• **The problem**:
Give back an exact copy of the lines in the records below, from the line that has "Task: Select the FINANCIAL" through the line that has "Task: Click the binoculars", and nothing besides.

(Stored data)
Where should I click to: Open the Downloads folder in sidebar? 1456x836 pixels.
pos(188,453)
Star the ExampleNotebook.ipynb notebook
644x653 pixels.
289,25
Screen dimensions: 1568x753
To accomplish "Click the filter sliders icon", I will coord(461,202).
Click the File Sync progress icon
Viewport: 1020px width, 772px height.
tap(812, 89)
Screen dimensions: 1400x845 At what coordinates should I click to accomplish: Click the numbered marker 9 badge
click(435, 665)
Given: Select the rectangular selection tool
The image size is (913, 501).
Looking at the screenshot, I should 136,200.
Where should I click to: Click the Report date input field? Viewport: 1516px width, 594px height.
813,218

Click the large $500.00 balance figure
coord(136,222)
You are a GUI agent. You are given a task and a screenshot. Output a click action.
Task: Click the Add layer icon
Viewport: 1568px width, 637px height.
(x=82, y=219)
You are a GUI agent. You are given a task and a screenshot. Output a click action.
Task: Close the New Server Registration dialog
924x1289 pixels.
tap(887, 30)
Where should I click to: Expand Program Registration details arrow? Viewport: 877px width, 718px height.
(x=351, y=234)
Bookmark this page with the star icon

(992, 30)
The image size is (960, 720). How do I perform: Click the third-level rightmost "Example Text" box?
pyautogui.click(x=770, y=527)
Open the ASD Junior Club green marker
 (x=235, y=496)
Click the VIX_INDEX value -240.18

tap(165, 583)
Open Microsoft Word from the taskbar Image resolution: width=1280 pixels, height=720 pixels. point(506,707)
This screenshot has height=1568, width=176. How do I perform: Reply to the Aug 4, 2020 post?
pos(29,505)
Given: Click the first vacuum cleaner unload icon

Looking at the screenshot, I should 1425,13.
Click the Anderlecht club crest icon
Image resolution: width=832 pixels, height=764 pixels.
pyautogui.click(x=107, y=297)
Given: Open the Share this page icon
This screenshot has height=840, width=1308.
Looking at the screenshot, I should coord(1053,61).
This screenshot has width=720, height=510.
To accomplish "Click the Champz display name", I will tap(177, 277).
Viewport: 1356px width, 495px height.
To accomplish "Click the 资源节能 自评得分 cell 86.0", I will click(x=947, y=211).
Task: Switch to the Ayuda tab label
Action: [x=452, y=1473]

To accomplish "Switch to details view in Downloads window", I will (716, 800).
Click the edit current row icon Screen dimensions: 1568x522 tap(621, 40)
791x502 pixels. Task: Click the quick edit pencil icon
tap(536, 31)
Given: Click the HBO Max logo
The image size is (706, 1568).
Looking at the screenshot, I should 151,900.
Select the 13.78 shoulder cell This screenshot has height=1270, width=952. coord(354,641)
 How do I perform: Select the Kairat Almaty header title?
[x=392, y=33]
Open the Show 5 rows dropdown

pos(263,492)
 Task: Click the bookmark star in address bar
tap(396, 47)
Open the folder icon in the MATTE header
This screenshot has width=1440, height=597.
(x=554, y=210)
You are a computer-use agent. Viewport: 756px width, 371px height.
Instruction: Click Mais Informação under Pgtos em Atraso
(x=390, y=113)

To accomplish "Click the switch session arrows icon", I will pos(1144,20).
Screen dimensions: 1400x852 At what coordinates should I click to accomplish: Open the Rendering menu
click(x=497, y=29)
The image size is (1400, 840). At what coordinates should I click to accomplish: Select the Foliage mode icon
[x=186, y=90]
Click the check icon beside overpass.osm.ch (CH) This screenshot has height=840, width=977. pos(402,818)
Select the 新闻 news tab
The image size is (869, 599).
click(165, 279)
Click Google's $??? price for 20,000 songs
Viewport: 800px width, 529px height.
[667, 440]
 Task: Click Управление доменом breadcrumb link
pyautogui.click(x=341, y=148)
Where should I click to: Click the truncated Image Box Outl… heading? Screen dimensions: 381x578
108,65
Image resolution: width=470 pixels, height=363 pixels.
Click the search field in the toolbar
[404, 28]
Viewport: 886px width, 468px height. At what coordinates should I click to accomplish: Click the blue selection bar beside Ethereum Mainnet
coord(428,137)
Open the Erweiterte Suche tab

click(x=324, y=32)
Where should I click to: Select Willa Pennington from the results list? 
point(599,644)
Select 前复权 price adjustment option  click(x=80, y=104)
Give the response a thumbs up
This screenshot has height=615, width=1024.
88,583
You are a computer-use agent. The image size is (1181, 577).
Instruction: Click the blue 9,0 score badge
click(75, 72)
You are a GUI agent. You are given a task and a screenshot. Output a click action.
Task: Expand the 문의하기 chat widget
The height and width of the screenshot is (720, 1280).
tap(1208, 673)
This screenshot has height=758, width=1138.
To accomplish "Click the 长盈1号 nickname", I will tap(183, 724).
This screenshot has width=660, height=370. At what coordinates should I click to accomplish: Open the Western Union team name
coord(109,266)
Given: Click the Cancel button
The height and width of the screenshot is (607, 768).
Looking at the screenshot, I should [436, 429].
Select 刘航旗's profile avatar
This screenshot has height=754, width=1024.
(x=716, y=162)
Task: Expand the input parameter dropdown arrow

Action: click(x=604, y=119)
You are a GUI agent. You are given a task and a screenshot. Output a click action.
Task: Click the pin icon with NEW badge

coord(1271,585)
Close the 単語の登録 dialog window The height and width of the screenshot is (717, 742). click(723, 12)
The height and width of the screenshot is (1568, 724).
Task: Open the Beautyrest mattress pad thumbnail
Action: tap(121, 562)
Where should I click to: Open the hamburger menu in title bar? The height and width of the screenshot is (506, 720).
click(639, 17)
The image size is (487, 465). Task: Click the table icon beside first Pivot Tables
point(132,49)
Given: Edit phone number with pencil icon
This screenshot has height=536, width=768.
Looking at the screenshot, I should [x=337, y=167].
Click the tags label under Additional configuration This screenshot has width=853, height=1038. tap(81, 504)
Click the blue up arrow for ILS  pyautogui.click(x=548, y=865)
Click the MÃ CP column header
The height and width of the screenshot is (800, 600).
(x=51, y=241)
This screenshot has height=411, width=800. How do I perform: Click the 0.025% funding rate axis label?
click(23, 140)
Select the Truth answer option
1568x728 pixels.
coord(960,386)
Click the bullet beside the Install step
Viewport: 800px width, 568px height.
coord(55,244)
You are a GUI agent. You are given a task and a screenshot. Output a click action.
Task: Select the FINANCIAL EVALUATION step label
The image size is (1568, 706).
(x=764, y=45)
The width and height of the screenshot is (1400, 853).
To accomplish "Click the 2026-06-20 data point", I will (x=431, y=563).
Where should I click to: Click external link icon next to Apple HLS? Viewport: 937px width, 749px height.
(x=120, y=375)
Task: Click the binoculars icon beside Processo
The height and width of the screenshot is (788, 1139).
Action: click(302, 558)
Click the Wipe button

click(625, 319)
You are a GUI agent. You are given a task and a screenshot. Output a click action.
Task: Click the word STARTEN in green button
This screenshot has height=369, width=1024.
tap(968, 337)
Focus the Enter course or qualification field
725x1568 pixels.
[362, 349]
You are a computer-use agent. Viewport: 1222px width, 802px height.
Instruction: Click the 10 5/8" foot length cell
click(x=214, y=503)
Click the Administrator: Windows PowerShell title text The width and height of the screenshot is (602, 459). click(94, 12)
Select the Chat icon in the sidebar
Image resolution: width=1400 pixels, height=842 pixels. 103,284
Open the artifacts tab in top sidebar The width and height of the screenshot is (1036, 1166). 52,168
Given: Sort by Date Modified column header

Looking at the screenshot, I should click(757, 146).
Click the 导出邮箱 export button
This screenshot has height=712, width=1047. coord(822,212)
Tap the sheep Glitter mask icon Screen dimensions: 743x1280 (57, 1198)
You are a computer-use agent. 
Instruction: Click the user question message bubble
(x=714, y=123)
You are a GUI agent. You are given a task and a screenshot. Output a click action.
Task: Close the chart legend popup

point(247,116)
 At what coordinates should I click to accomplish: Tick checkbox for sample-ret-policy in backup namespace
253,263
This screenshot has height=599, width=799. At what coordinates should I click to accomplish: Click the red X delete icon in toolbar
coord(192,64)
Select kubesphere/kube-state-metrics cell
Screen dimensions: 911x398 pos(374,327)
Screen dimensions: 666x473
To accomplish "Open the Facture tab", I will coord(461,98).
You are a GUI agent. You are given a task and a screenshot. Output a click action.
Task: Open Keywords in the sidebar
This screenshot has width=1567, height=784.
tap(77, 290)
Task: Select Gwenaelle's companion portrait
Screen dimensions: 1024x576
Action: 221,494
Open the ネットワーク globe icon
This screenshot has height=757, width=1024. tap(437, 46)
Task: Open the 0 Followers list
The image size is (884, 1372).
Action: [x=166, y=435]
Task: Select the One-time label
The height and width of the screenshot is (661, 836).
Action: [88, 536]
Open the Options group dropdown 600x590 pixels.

• **Task response**:
Task: Select the FINANCIAL EVALUATION step label
The image size is (1568, 706).
(x=764, y=45)
The width and height of the screenshot is (1400, 853).
To accomplish "Click the 2026-06-20 data point", I will (x=431, y=563).
Where should I click to: Click external link icon next to Apple HLS? Viewport: 937px width, 749px height.
(x=120, y=375)
Task: Click the binoculars icon beside Processo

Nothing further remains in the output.